(Collection entries)
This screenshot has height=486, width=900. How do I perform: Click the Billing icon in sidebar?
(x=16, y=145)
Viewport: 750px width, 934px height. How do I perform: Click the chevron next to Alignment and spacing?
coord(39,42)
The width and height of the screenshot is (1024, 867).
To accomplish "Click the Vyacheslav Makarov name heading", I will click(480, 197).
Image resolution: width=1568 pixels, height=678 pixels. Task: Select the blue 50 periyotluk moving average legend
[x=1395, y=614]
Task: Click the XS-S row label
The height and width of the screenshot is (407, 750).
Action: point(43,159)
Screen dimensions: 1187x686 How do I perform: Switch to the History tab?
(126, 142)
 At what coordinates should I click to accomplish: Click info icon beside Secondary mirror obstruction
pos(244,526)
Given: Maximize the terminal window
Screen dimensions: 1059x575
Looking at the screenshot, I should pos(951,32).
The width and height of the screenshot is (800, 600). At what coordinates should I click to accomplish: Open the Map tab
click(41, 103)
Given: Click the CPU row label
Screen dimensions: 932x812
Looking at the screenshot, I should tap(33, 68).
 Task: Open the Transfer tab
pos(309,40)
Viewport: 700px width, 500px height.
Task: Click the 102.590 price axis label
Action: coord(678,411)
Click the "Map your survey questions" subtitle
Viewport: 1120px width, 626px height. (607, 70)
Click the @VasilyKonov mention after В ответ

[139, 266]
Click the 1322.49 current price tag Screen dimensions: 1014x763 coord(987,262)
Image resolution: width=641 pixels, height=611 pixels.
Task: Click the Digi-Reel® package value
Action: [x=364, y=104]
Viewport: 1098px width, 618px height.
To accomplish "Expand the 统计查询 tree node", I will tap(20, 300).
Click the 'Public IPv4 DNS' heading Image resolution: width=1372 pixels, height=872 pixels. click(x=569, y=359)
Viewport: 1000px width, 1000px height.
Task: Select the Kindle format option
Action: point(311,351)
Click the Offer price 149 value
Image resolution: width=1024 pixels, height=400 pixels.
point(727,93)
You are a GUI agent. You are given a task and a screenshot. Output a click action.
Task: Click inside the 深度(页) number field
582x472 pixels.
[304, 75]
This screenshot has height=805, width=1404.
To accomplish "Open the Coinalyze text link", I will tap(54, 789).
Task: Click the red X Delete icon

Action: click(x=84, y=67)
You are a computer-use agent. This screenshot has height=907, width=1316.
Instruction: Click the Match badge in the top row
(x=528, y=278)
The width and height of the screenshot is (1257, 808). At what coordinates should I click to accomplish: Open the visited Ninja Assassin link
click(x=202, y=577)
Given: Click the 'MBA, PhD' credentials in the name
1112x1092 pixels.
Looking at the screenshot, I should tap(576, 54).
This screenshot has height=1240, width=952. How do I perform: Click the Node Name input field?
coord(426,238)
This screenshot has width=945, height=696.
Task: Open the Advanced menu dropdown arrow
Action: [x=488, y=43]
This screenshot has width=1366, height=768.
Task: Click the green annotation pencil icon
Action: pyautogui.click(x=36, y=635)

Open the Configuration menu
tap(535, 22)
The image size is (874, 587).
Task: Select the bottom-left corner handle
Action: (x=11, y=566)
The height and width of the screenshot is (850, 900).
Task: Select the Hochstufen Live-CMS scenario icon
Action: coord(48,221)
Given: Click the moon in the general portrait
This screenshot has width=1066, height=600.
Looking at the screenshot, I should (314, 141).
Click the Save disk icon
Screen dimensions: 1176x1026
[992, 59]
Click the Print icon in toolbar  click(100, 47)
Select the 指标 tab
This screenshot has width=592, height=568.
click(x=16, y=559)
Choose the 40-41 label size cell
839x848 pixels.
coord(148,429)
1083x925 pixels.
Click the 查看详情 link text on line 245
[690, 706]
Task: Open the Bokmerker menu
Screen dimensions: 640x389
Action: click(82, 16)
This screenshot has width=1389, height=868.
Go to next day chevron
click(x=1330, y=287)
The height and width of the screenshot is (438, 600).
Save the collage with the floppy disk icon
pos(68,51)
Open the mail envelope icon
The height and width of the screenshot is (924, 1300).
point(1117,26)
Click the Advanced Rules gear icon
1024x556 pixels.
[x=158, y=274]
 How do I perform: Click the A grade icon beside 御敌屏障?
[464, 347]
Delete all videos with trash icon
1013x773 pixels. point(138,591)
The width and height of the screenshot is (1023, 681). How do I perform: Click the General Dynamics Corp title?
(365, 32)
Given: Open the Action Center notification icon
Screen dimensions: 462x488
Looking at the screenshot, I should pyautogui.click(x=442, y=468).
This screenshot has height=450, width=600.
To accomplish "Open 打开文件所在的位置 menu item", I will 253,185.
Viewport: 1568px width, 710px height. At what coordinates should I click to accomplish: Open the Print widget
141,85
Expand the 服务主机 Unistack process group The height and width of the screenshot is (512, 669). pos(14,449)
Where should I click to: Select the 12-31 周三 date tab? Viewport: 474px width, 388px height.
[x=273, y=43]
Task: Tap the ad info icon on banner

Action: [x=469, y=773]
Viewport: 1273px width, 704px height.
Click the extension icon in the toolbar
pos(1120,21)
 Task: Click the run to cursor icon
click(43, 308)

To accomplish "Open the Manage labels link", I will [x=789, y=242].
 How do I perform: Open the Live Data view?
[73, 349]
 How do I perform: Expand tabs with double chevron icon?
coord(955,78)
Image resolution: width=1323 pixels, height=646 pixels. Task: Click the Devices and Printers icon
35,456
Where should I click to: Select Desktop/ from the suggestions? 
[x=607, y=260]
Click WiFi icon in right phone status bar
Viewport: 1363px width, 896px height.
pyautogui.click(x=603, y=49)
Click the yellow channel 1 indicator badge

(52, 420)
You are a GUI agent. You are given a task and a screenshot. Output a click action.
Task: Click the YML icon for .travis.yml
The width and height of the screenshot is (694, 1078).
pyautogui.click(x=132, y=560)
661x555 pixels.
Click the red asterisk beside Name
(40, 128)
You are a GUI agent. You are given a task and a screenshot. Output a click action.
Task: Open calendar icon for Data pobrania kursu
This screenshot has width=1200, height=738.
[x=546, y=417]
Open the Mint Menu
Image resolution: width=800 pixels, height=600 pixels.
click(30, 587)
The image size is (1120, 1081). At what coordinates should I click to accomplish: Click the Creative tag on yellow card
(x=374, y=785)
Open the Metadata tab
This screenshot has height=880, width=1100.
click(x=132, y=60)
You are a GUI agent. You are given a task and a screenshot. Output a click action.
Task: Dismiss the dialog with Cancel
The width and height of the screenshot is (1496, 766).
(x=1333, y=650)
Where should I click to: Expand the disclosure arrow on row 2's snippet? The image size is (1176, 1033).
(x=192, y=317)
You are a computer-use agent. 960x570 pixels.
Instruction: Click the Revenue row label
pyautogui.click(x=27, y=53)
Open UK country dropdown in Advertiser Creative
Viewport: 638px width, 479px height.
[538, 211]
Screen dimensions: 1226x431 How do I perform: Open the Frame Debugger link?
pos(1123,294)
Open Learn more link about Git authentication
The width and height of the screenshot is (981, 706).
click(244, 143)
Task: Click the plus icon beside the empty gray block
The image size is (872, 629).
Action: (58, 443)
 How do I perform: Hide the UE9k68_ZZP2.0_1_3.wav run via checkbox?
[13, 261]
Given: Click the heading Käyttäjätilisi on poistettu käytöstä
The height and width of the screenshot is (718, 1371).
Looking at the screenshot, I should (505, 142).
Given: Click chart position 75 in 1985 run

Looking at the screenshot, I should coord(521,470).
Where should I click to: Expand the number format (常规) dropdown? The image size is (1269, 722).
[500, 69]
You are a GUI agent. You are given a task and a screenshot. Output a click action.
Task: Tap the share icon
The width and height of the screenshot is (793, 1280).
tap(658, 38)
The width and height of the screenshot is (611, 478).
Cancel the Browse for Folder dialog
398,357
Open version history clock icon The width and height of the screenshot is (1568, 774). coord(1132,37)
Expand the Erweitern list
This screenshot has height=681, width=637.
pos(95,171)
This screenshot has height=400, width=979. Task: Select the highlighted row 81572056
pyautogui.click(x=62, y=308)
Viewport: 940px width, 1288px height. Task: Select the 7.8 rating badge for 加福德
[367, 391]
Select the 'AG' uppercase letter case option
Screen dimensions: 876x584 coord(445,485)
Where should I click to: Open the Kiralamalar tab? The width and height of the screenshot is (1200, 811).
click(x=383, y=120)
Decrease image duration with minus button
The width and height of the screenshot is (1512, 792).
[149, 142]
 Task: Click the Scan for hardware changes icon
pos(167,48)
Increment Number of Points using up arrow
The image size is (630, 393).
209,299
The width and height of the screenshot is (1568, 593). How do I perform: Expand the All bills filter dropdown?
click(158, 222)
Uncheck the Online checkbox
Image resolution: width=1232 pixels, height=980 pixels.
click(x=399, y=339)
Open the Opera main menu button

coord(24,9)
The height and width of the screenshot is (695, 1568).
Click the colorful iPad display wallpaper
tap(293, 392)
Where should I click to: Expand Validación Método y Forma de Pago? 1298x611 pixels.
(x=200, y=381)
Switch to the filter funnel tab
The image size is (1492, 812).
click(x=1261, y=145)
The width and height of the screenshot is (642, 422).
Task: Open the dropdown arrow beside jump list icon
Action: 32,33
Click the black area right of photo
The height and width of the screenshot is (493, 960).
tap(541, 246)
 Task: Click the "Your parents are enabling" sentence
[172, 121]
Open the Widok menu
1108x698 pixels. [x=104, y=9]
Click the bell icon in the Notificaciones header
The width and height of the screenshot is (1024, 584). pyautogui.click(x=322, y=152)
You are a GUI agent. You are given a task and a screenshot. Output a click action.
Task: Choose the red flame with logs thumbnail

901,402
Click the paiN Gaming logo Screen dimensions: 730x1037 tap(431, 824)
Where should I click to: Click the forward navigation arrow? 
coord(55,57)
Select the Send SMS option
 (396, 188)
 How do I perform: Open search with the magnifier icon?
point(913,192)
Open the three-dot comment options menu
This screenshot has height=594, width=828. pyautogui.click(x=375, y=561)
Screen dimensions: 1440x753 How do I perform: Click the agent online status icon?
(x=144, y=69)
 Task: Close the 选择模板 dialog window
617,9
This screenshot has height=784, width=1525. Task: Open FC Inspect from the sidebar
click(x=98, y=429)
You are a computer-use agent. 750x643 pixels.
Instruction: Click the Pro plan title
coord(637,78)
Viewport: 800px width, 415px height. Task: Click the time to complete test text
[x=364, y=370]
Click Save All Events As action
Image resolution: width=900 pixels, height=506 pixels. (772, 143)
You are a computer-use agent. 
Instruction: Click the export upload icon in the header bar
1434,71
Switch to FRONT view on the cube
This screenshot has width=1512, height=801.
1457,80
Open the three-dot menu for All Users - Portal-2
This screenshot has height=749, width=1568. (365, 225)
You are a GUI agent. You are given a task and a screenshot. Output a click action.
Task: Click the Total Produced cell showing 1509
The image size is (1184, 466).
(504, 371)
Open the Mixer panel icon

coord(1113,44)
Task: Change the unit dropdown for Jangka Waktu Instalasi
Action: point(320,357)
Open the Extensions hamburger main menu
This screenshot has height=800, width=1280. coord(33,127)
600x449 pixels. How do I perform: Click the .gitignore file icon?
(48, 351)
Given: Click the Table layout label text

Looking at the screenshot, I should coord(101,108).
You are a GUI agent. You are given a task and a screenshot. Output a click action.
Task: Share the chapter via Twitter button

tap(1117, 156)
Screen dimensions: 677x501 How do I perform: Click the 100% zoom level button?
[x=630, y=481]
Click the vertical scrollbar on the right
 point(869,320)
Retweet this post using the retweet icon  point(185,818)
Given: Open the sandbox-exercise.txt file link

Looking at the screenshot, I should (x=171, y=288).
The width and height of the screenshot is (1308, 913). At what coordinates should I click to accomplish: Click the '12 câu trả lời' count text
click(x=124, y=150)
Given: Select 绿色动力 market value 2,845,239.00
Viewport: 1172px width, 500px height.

§ **TASK DETAILS**: Report each line of the data in which "will" occurs.

§ **ANSWER SPACE**:
To accomplish "Click the Vyacheslav Makarov name heading", I will click(480, 197).
To accomplish "Expand the 统计查询 tree node", I will tap(20, 300).
To accomplish "Open the Coinalyze text link", I will tap(54, 789).
To accomplish "Open 打开文件所在的位置 menu item", I will 253,185.
To accomplish "Open the Manage labels link", I will [x=789, y=242].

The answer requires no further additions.